Figure 7—source data 1

Amplitude and credible interval widths for local field potential (LFP) data.

https://cdn.elifesciences.org/articles/68803/elife-68803-fig7-data1-v2.mat

Previous studies have proposed a relationship between the theta amplitude envelope, estimated using the traditional approach of narrowband filtering followed by a Hilbert transform, and confidence in the phase (Zrenner et al., 2020); when the theta signal is strong (i.e., the amplitude is large), the theta phase estimate improves. To examine this relationship here, we plot the theta amplitude envelope versus the phase credible intervals derived from the SSPE method (Figure 7C.i). Visual inspection reveals that, when the amplitude is large, small decreases in amplitude coincide with increased credible intervals, as expected. However, if we choose to approximate certainty in the phase estimate through thresholding the amplitude, we find that fixed amplitude thresholds produce wide ranges of credible intervals (Figure 7C.ii). This is especially apparent at lower amplitude thresholds; choosing a threshold of 65% results in credible intervals that range from 3.8 (2.5th percentile) to 96.8 (97.5th percentile) degrees. Therefore, a fixed amplitude threshold does not guarantee an accurate phase estimate. Instead, we propose that inspection of the credible intervals better guides certainty in the phase estimate. These credible intervals are directly derived from the modeling procedure, as opposed to surrogate measures of confidence in the phase estimate, such as amplitude. In addition, credible intervals are directly interpretable unlike amplitude thresholds, which depend on the measurement scale (e.g., a credible interval threshold of 10 degrees) versus an amplitude threshold of 10 mV. We conclude that amplitude is linked to confidence in the phase, however, a fixed amplitude threshold is not directly interpretable and encompasses a wide range of credible interval values.
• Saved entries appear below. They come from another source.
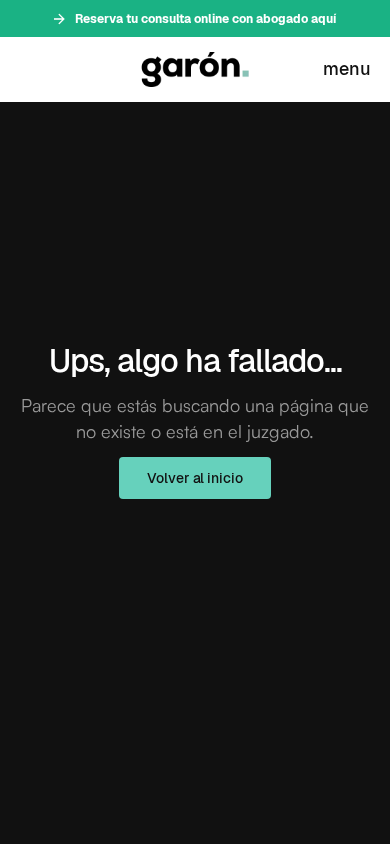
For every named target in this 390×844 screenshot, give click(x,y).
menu (347, 68)
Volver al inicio (194, 478)
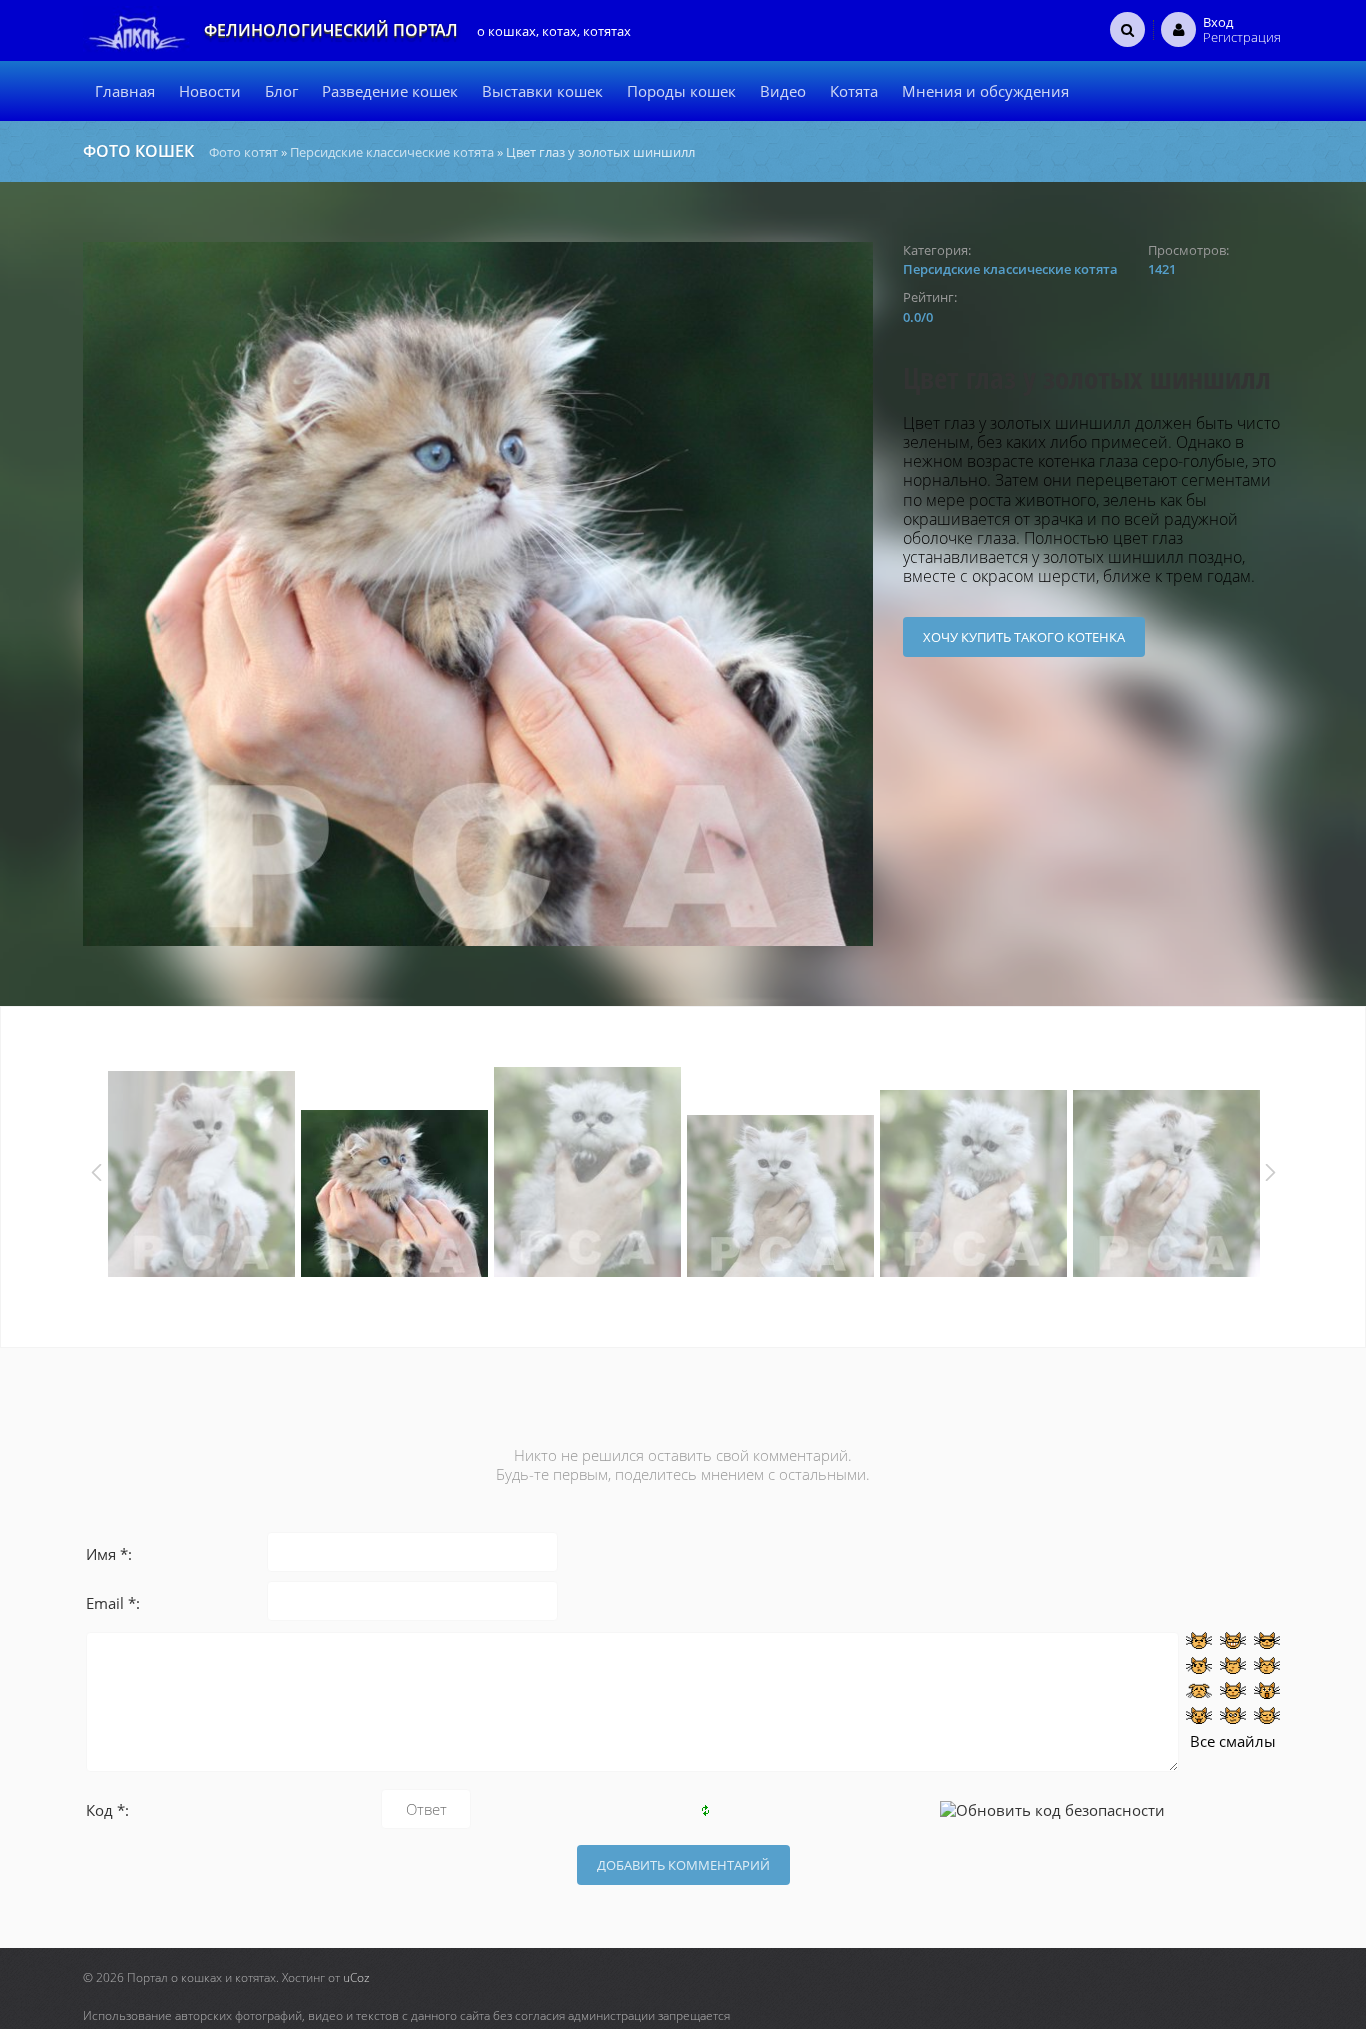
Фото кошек (138, 151)
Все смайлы (1233, 1741)
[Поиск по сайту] (1127, 29)
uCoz (356, 1977)
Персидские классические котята (392, 152)
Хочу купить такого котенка (1024, 637)
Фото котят (243, 152)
Example in vivo application: human EEG

To illustrate application of the SSPE method in another data modality, we analyze an example EEG recording of the mu rhythm (8–13 Hz) from Zrenner et al., 2020. To do so, we apply the SSPE method to track three oscillators (1, 10, 22 Hz) in 10 s intervals (see Materials and methods),and examine the phase estimates of the 8–12 Hz oscillator. Consistent with the rodent LFP data, we find that refitting of the SSPE model parameters is not required. Instead, the SSPE model parameters estimated from an initial 10 s segment of the EEG produce phase estimation errors consistent with SSPE models refit at future times (Figure 8A). Like the theta rhythm in the LFP rodent data, the mu rhythm in the human EEG data maintains a consistent spectral profile in time (Figure 8B) and further, it appears to be narrowband (Figure 8C). Therefore, estimating SSPE model parameters early in the data accurately captures the mu rhythm tracked later in the data, and there is no need to perform the (computationally expensive) refitting of the model.

Figure 8 with 3 supplements see all
State space phase estimate (SSPE) parameters can be estimated from any interval of electroencephalogram (EEG) mu rhythm and credible intervals for mu rhythm phase indicate periods of confidence.

(A) Phase error for a model fit using data from the first 10 s (blue curve), and the 95% confidence intervals (red) in the error for phase estimates at time t using models fit at times prior to time t. Right: histogram of error showing that error remains below 60 degrees in most cases. (B) Corresponding spectrogram for the EEG data (multitaper method with window size 10 s, window overlap 9 s, frequency resolution 1 Hz, and 19 tapers). (C) Average power spectral density (PSD) of (B) over all times in (A). The mean PSD (dark blue) and 95% confidence intervals (light blue) reveal a peak in the mu rhythm near 11 Hz. (D) Example human EEG data (red, solid) with a consistent peak in the mu rhythm (8–13 Hz). The estimated state of the SSPE method (purple, dashed) tracks the observed mu rhythm. (E) Phase estimates (purple, dashed) and credible intervals (red, shaded) for the example EEG data in D. When the rhythm appears (yellow shaded region) credible intervals approach the mean phase; when the rhythm drops out the credible intervals expand.

Figure 8—source data 1

Error and spectrogram for in vivo electroencephalogram (EEG) analysis.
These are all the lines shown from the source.